Laut § 23 des Zensusgesetzes 2022 besteht eine Auskunftspflicht für alle Datenerhebungen im Rahmen der Volkszählung. Nach §25 ZensG 2022 sind alle Volljährigen und alle einen eigenen Haushalt führenden Minderjährigen auskunftspflichtig. Für volljährige Haushaltsmitglieder, die insbesondere wegen einer Krankheit oder Behinderung nicht selbst Auskunft geben können, ist jedes andere auskunftspflichtige Haushaltsmitglied auskunftspflichtig. Gibt es kein anderes auskunftspflichtiges Haushaltsmitglied und ist für die nicht auskunftsfähige Person ein Betreuer oder eine Betreuerin bestellt, so ist dieser oder diese auskunftspflichtig, soweit die Auskunft in seinen oder ihren Aufgabenbereich fällt.

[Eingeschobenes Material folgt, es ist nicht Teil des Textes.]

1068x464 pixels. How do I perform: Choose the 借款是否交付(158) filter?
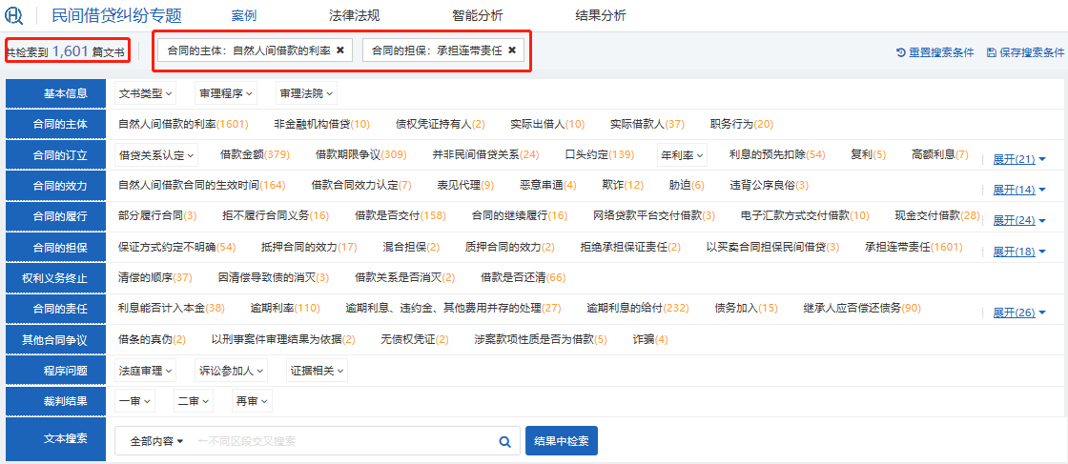click(400, 215)
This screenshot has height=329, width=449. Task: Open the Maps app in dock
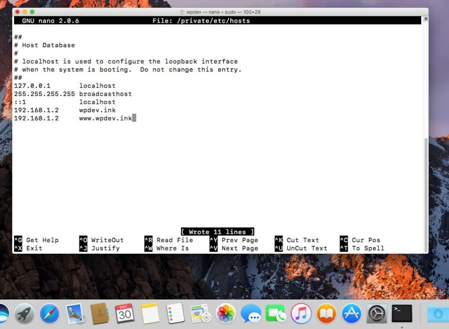coord(200,314)
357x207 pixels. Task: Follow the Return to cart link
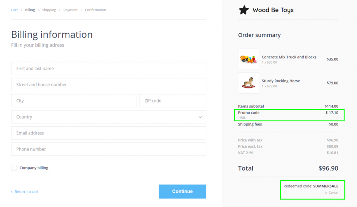click(x=26, y=192)
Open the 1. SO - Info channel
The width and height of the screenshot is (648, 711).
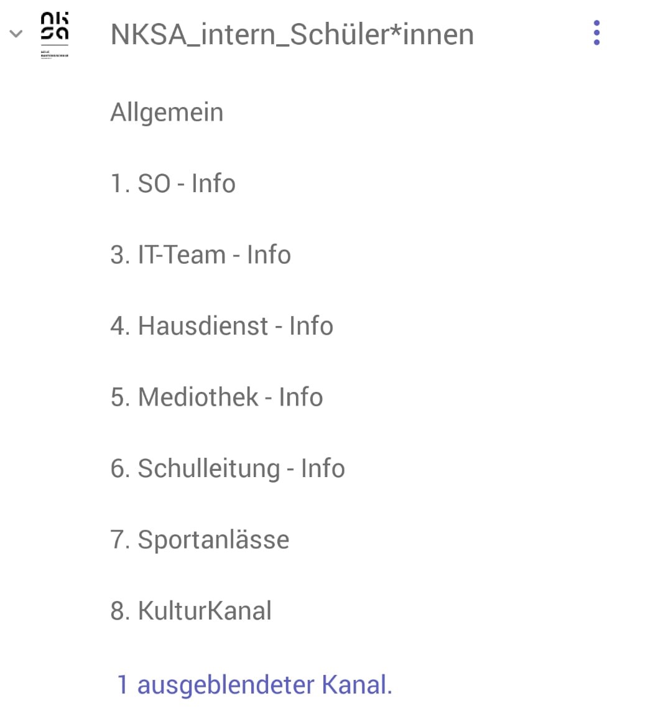173,184
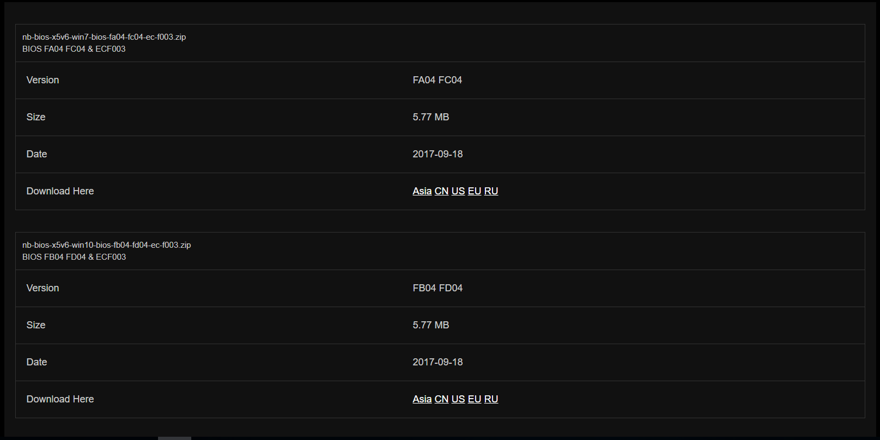This screenshot has width=880, height=440.
Task: Open the CN mirror for FA04 FC04 BIOS
Action: (441, 191)
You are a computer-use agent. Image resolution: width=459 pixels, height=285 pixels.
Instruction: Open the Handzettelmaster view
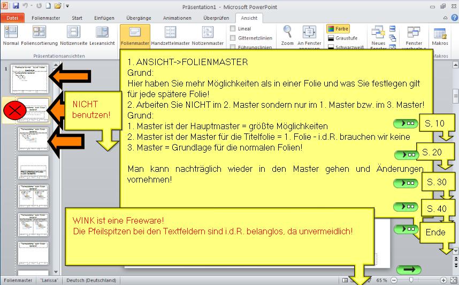click(x=170, y=35)
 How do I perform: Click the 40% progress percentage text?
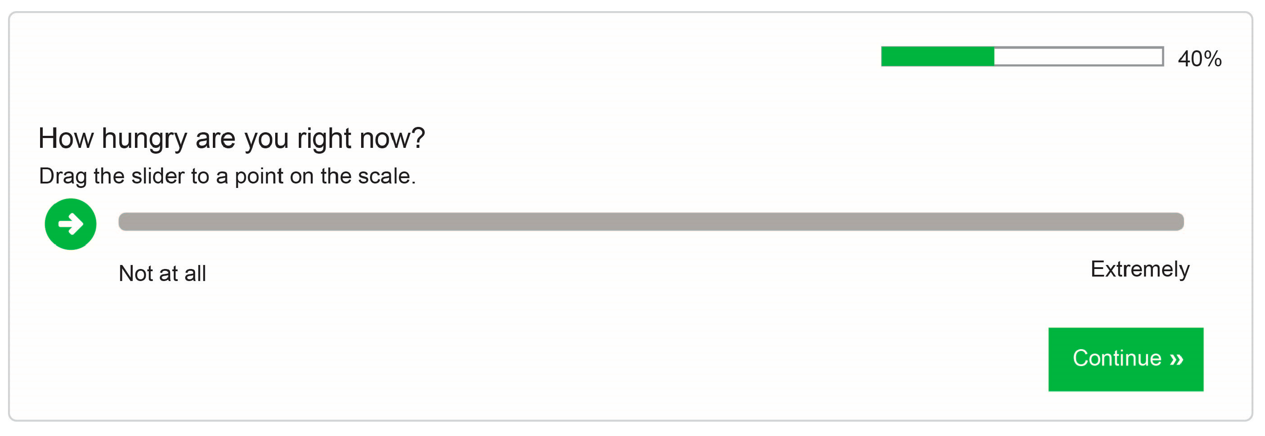[x=1199, y=59]
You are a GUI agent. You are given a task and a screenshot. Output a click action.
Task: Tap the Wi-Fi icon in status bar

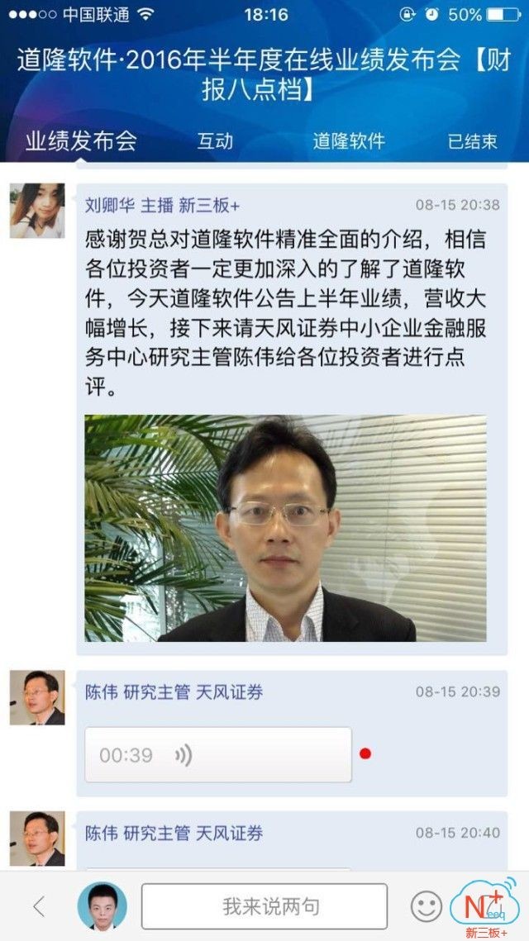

Auskunftspflicht in Sonderbereichen

Die Befragung im Rahmen des Zensus2022 erstreckt sich allerdings auch auf Wohnheime und Gemeinschaftsunterkünfte, sogenannte Sonderbereiche. Unter Wohnheimen versteht man Einrichtungen, die eine eigene Haushaltsführung ermöglichen, bei Gemeinschaftsunterkünften ist das nicht möglich, z.B. Geflüchtetenunterkünften. Leben Personen in einem Wohnheim, z.B. Alten- und Pflegewohnheim und können nicht selbst Auskunft geben ist nach §26 Absatz 2 ZensG 2022 die Leitung der Einrichtung ersatzweise auskunftspflichtig. In Gemeinschaftsunterkünften findet keine persönliche Befragung statt. Hier ist die Einrichtungsleitung stellvertretend auskunftspflichtig. Zudem findet eine Vollerhebung statt, es werden von allen Bewohner : innen Daten erhoben. Begründet wird dies mit der hohen Fluktuation und überdurchschnittlich vielen veralteten Angaben in den Melderegistern. Geflüchtete müssen selbst in dem Fall keine Fragen beantworten

Kritik am Zensus2022

Kritisiert werden kann allerdings die technische Umsetzung des Statistischen Bundesamts. Denn für die Webseite Zensus2022 wird das Content Delivery Network des US-Anbieters Cloudflare eingesetzt. Zwar kommt Cloudflare allein bei der Webseite der allgemein zugänglichen Informationen zum Einsatz. Nach erfolgreichem Einloggen würde man jedoch auf die Seite fragebgen.zensus2022.de weitergeleitete. Die Datenübermittlung dabei finde ohne Nutzung des CDN Cloudflare statt. Außerdem würden die privaten Daten allein in Rechenzentren des Bundes in Deutschland verarbeitet. So könne davon ausgegangen werden, dass US-Dienstleister nicht mitlesen können. Warum bei der technischen Umsetzung ein US-Anbieter involviert wird und nicht eine europäische Alternative gewählt wurden, bleibt fraglich.

Fazit zum Zensus2022

Im Ergebnis lässt sich sagen, dass der Zenus2022 grundsätzlich verfassungskonform ist. Trotzdem muss es Beachtung finden, wenn der Staat umfassend und verpflichtend personenbezogenen Daten erhebt. Den ein kritisches Hinterfragen und ein gesundes Misstrauen durch das Volk gegenüber Entscheidungen und dem Vorgehen des Gesetzgebers ein wichtiger Bestandteil der Demokratie ist. Nur so kam es zum Beispiel Grundrecht auf Datenschutz und das Recht auf informationelle Selbstbestimmung. So darf der Staat zwar Daten sammeln, allerdings im Rahmen von rechtlichen Grenzen. Rechtliche Grenzen sollten aber auch den privaten Unternehmen gesetzt werden, die mit Daten handeln. Sie haben große Einfluss auf die öffentliche Wahrnehmung und den politischen Prozess. Daher sollte der Staat schützend eingreifen und auch für mehr Sensibilität bei Bürger : innen im Umgang und der Preisgabe von personenbezogenen Daten sorgen.